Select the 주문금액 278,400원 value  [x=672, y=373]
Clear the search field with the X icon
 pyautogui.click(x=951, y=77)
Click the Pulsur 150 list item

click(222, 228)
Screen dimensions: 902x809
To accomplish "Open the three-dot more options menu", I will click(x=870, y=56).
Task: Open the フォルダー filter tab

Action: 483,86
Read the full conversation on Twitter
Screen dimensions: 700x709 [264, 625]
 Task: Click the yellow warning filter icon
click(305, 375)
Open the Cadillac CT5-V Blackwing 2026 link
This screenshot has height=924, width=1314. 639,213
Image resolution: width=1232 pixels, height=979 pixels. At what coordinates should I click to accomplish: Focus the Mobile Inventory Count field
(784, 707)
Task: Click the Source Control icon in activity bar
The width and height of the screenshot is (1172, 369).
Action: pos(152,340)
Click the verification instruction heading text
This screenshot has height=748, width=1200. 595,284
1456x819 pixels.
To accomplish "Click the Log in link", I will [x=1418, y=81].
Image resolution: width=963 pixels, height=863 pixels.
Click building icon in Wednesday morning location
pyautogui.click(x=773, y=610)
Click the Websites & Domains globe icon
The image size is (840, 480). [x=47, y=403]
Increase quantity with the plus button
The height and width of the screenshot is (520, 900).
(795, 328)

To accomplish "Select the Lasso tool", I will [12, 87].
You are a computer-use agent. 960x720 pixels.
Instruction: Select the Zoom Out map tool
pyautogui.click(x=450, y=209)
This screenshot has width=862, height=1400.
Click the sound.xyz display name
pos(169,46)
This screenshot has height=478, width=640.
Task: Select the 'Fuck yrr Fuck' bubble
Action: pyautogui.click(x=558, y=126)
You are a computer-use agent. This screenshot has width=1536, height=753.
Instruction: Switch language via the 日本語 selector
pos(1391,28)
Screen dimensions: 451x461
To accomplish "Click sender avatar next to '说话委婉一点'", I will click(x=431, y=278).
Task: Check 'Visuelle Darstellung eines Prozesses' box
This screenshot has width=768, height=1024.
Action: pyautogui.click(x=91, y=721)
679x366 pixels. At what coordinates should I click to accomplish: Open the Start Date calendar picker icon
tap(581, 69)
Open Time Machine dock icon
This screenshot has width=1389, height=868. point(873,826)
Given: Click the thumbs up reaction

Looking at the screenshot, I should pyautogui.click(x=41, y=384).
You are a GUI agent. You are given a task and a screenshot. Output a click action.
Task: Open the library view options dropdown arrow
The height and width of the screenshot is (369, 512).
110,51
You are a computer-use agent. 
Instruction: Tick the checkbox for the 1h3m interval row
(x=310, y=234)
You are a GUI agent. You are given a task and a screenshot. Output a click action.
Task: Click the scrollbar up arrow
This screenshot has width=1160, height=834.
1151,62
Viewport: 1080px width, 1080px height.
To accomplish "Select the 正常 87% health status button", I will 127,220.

· · · · · · ·

▶ **PROBLEM DESCRIPTION**
Down to the last character, restate every record.

▶ **RESPONSE AREA**
Select the 주문금액 278,400원 value  [x=672, y=373]
Clear the search field with the X icon
 pyautogui.click(x=951, y=77)
Click the Pulsur 150 list item

click(222, 228)
Screen dimensions: 902x809
To accomplish "Open the three-dot more options menu", I will click(x=870, y=56).
Task: Open the フォルダー filter tab

Action: 483,86
Read the full conversation on Twitter
Screen dimensions: 700x709 [264, 625]
 Task: Click the yellow warning filter icon
click(305, 375)
Open the Cadillac CT5-V Blackwing 2026 link
This screenshot has height=924, width=1314. 639,213
Image resolution: width=1232 pixels, height=979 pixels. At what coordinates should I click to accomplish: Focus the Mobile Inventory Count field
(784, 707)
Task: Click the Source Control icon in activity bar
The width and height of the screenshot is (1172, 369).
Action: pos(152,340)
Click the verification instruction heading text
This screenshot has height=748, width=1200. 595,284
1456x819 pixels.
To accomplish "Click the Log in link", I will [x=1418, y=81].
Image resolution: width=963 pixels, height=863 pixels.
Click building icon in Wednesday morning location
pyautogui.click(x=773, y=610)
Click the Websites & Domains globe icon
The image size is (840, 480). [x=47, y=403]
Increase quantity with the plus button
The height and width of the screenshot is (520, 900).
(795, 328)

To accomplish "Select the Lasso tool", I will [12, 87].
You are a computer-use agent. 960x720 pixels.
Instruction: Select the Zoom Out map tool
pyautogui.click(x=450, y=209)
This screenshot has width=862, height=1400.
Click the sound.xyz display name
pos(169,46)
This screenshot has height=478, width=640.
Task: Select the 'Fuck yrr Fuck' bubble
Action: pyautogui.click(x=558, y=126)
You are a computer-use agent. This screenshot has width=1536, height=753.
Instruction: Switch language via the 日本語 selector
pos(1391,28)
Screen dimensions: 451x461
To accomplish "Click sender avatar next to '说话委婉一点'", I will click(x=431, y=278).
Task: Check 'Visuelle Darstellung eines Prozesses' box
This screenshot has width=768, height=1024.
Action: pyautogui.click(x=91, y=721)
679x366 pixels. At what coordinates should I click to accomplish: Open the Start Date calendar picker icon
tap(581, 69)
Open Time Machine dock icon
This screenshot has width=1389, height=868. point(873,826)
Given: Click the thumbs up reaction

Looking at the screenshot, I should pyautogui.click(x=41, y=384).
You are a GUI agent. You are given a task and a screenshot. Output a click action.
Task: Open the library view options dropdown arrow
The height and width of the screenshot is (369, 512).
110,51
You are a computer-use agent. 
Instruction: Tick the checkbox for the 1h3m interval row
(x=310, y=234)
You are a GUI agent. You are given a task and a screenshot. Output a click action.
Task: Click the scrollbar up arrow
This screenshot has width=1160, height=834.
1151,62
Viewport: 1080px width, 1080px height.
To accomplish "Select the 正常 87% health status button", I will 127,220.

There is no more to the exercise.